De plus, parler de transfert tout court dans un contexte où il ne fait pas de doute qu’il s’agit du transfert d’un terme d’échange marchand va de soi. Au demeurant, il est plus pertinent de parler de transfert tout court que de « revenu de transfert ». Cette expression amalgame en effet une chose à l’un de ses contraires : de la contrepartie en échange et de la subvention.

3. Tout transfert d’une quantité de monnaie ou d’une autre propriété ayant une valeur marchande est une subvention.

Une subvention est un transfert de pouvoir d’achat. L’impôt est une subvention que le législateur oblige à fournir et qui est utilisée pour procéder à des échanges marchands et pour octroyer des subventions.

4. Les transferts rendus obligatoires par le législateur ne sont pas nécessairement publics.

C’est, par exemple, le cas de l’obligation alimentaire et de la pension éponyme. Au demeurant, le législateur oblige à des échanges marchands, par exemple la souscription d’un contrat d’assurance automobile le cas échéant. La vie familiale impose la nécessité pour les parents de subvenir aux besoins de leurs enfants, ainsi que, parfois, aux enfants de subvenir aux besoins de leurs parents. D’autres circonstances rendent indispensable ou désirable la pratique à titre privé de la subvention. Elle fait aussi bien partie des libertés fondamentales que la pratique de l’échange marchand.
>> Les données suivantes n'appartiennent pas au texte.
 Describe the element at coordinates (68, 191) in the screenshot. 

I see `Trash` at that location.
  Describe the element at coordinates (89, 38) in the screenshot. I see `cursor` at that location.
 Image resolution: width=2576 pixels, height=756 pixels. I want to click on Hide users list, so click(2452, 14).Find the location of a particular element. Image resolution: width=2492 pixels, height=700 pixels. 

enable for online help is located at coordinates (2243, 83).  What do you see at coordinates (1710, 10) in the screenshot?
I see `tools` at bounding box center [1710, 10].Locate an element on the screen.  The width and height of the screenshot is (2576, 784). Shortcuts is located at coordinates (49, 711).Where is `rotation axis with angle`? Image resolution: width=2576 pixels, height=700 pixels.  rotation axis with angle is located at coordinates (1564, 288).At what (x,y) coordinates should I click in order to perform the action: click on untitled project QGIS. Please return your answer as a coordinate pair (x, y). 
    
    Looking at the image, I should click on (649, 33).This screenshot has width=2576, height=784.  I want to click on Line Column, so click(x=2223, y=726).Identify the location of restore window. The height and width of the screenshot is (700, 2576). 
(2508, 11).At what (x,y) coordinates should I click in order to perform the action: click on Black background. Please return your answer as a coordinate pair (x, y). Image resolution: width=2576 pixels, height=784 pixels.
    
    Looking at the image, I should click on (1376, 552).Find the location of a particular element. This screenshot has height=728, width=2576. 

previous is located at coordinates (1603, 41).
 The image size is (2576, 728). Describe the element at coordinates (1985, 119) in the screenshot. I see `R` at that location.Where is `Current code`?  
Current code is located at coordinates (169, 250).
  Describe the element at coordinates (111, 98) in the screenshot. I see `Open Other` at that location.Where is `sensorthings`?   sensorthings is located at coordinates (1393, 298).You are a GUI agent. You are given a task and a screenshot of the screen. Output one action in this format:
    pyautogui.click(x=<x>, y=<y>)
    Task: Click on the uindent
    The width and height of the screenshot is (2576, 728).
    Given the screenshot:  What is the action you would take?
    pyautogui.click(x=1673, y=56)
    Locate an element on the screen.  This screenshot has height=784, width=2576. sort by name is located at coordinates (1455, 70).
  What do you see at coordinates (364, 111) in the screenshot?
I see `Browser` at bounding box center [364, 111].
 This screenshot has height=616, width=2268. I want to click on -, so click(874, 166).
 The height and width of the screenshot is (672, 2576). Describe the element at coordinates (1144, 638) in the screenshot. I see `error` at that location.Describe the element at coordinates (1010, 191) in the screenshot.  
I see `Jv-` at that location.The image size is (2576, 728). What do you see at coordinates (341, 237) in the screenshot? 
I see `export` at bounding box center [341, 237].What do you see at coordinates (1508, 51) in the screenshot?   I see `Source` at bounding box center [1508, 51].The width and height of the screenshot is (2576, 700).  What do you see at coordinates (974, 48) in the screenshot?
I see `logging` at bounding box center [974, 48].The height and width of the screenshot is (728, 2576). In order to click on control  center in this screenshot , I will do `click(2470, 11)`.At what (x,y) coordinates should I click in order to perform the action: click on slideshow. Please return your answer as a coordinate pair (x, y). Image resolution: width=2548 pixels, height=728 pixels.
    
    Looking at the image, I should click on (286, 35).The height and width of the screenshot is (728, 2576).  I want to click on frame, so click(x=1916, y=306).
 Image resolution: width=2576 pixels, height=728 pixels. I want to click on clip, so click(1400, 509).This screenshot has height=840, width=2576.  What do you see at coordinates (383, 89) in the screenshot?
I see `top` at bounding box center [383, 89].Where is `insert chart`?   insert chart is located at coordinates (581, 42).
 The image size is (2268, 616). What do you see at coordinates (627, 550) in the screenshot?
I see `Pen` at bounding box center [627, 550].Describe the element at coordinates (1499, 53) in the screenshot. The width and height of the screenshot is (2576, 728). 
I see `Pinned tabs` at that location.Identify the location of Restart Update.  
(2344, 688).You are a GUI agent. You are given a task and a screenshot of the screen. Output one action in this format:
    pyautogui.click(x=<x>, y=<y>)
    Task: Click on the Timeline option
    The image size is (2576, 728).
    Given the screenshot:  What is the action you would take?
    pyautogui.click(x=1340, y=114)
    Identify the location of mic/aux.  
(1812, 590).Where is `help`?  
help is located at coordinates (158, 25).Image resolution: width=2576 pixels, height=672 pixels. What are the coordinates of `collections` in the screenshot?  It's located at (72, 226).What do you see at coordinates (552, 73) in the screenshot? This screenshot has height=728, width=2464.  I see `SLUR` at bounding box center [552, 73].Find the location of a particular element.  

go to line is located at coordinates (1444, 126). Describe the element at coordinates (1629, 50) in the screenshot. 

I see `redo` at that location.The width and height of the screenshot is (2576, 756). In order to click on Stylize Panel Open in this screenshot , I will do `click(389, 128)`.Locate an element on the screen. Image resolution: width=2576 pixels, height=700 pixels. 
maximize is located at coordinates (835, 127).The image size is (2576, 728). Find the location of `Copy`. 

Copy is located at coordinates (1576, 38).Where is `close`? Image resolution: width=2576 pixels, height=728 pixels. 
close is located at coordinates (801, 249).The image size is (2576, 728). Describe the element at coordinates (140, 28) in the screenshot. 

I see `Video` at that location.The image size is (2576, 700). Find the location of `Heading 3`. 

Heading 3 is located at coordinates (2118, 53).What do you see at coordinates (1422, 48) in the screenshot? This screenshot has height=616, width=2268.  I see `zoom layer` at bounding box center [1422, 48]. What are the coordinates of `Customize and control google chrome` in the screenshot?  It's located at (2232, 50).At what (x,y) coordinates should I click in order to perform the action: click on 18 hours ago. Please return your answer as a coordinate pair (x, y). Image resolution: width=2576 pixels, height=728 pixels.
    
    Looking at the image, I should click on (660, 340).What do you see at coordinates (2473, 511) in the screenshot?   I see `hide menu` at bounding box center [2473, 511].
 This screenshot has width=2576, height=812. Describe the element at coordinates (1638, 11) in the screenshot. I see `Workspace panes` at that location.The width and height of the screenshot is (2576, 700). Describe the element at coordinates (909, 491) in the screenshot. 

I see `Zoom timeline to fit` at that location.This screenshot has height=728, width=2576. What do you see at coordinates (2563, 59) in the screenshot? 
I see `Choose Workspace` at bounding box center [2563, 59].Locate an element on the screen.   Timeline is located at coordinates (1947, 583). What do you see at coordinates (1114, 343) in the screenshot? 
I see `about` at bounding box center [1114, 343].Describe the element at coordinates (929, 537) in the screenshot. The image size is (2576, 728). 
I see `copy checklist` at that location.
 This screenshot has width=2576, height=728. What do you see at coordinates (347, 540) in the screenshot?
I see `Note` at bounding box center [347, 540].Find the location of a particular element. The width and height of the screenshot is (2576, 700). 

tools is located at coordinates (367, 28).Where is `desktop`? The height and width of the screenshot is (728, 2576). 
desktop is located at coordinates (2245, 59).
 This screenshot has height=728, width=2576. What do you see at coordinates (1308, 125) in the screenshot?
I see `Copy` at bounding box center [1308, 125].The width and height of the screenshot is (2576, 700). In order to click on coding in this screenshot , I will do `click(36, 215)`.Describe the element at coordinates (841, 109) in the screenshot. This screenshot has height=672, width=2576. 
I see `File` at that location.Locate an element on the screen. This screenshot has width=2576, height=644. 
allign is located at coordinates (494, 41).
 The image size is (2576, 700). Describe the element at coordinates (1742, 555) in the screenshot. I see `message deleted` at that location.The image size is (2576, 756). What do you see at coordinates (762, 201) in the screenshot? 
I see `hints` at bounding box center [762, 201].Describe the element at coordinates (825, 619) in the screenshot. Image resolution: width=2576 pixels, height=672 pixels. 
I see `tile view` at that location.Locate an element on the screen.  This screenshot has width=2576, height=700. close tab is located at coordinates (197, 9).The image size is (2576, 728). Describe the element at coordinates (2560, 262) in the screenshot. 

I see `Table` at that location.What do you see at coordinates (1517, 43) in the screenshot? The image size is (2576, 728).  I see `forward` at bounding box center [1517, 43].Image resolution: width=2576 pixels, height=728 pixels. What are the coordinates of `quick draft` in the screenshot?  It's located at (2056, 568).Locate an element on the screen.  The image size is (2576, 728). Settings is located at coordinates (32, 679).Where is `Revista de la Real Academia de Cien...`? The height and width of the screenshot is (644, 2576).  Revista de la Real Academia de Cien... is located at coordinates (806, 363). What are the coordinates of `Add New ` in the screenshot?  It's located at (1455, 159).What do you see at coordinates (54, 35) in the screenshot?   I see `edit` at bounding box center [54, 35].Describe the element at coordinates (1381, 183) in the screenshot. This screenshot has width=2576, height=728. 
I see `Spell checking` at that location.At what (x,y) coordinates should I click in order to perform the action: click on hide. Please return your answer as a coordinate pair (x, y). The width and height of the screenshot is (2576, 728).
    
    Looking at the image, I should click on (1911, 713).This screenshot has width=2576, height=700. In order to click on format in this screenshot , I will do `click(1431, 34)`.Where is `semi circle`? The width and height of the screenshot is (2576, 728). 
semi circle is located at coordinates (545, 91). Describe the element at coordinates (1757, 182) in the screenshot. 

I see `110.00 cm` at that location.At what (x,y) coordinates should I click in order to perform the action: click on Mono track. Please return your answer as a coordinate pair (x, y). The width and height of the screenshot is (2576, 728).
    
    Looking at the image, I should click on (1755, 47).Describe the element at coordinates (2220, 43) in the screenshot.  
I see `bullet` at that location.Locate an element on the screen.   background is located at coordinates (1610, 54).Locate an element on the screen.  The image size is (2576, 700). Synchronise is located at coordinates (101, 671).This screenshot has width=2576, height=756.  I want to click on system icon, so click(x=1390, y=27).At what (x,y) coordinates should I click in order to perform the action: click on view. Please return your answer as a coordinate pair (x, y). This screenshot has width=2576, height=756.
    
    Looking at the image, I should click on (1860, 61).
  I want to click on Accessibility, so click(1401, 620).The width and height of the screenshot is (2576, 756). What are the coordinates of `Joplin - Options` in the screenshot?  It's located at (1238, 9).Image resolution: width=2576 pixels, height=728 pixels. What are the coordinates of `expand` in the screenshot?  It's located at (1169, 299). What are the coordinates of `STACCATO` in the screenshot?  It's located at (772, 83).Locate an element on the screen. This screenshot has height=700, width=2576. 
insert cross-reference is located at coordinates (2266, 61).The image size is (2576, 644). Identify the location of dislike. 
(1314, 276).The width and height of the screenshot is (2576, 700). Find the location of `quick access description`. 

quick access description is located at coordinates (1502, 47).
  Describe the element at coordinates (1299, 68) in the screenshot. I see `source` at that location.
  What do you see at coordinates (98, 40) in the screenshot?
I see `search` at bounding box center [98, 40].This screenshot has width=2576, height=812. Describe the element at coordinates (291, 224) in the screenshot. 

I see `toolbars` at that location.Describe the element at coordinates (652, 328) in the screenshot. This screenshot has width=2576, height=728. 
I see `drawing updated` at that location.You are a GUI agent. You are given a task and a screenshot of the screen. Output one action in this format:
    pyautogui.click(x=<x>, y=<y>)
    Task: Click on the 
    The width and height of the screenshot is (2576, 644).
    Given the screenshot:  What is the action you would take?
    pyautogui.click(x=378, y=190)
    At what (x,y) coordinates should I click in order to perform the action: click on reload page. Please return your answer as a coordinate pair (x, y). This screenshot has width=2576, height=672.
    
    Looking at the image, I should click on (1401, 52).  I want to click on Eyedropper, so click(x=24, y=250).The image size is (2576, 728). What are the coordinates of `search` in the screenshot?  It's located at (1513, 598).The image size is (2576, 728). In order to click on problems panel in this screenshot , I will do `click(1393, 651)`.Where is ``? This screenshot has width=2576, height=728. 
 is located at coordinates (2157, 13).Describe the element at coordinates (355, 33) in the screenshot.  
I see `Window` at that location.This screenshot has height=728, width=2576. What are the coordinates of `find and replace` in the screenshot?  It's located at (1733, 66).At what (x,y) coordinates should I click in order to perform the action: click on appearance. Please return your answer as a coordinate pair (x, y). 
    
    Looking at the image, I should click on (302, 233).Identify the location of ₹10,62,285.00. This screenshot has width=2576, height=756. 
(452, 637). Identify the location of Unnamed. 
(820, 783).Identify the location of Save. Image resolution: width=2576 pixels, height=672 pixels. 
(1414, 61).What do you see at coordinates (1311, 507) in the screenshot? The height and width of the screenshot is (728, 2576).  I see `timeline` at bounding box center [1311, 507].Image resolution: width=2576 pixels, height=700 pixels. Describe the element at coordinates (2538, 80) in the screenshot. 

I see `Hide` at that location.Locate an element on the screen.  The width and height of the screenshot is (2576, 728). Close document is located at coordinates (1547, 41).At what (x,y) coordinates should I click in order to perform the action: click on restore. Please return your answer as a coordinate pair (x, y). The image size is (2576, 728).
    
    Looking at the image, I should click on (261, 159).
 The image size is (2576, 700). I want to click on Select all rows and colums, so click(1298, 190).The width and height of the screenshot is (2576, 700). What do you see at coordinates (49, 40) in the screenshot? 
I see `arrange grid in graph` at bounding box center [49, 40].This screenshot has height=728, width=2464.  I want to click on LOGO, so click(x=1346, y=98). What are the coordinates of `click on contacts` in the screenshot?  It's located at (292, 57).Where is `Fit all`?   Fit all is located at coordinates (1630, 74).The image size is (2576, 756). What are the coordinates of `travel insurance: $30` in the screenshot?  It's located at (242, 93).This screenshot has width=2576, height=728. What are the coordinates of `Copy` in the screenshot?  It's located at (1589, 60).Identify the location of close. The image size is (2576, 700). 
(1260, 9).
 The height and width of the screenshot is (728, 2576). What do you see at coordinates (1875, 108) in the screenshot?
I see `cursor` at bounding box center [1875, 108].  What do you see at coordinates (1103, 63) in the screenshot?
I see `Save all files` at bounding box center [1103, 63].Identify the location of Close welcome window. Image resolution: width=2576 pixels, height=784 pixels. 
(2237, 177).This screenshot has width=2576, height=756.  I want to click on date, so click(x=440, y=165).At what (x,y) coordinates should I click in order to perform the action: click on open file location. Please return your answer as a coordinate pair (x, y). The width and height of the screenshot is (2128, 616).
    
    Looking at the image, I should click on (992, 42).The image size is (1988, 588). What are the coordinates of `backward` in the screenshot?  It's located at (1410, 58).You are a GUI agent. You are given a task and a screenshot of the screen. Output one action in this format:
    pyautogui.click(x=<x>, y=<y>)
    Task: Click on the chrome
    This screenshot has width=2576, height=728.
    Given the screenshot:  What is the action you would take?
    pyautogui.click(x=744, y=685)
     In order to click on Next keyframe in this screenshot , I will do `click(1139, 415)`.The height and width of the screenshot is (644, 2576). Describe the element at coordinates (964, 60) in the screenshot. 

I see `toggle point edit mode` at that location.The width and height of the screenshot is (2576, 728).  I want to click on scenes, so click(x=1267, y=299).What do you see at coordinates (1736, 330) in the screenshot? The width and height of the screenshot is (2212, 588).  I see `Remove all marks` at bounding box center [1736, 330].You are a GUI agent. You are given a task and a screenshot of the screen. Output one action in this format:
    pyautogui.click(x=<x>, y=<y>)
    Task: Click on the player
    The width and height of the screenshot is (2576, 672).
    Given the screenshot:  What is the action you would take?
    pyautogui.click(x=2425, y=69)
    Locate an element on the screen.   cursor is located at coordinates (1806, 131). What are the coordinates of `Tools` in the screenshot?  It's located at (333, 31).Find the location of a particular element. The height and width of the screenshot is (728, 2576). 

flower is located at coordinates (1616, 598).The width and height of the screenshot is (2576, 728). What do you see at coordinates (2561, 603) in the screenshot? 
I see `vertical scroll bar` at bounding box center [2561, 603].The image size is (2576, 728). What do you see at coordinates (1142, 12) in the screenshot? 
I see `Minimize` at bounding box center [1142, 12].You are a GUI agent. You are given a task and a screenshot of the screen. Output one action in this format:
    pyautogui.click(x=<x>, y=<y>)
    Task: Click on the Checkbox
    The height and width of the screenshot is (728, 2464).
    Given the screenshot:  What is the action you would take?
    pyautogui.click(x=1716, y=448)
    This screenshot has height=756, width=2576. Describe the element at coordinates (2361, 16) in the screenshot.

5. Une cotisation obligatoire à un régime d’allocations familiales est un transfert.

En revanche, une cotisation à un régime obligatoire d’assurance, maladie et chômage notamment, est non pas un transfert mais une prime en échange de garanties.

6. Une cotisation à un régime de retraite par répartition et par points n’est pas un transfert puisqu’il y a en contrepartie le service, le moment venu, d’une pension proportionnelle au nombre de points achetés.

Cette sorte de pension est un revenu de quasi placement tout aussi constitutif d’une rente qu’un revenu de placement. Les rentes viagères par un régime de retraite par répartition autre que par points n’en restent pas moins des pensions par transfert.


[1] Ce n’est que de façon figurée et péjorative que l’adjectif « vénal, ale », au sens propre qui se vend ou peut se vendre, est utilisé pour qualifier un comportement : un juge vénal, un amour vénal, une plume vénale, etc.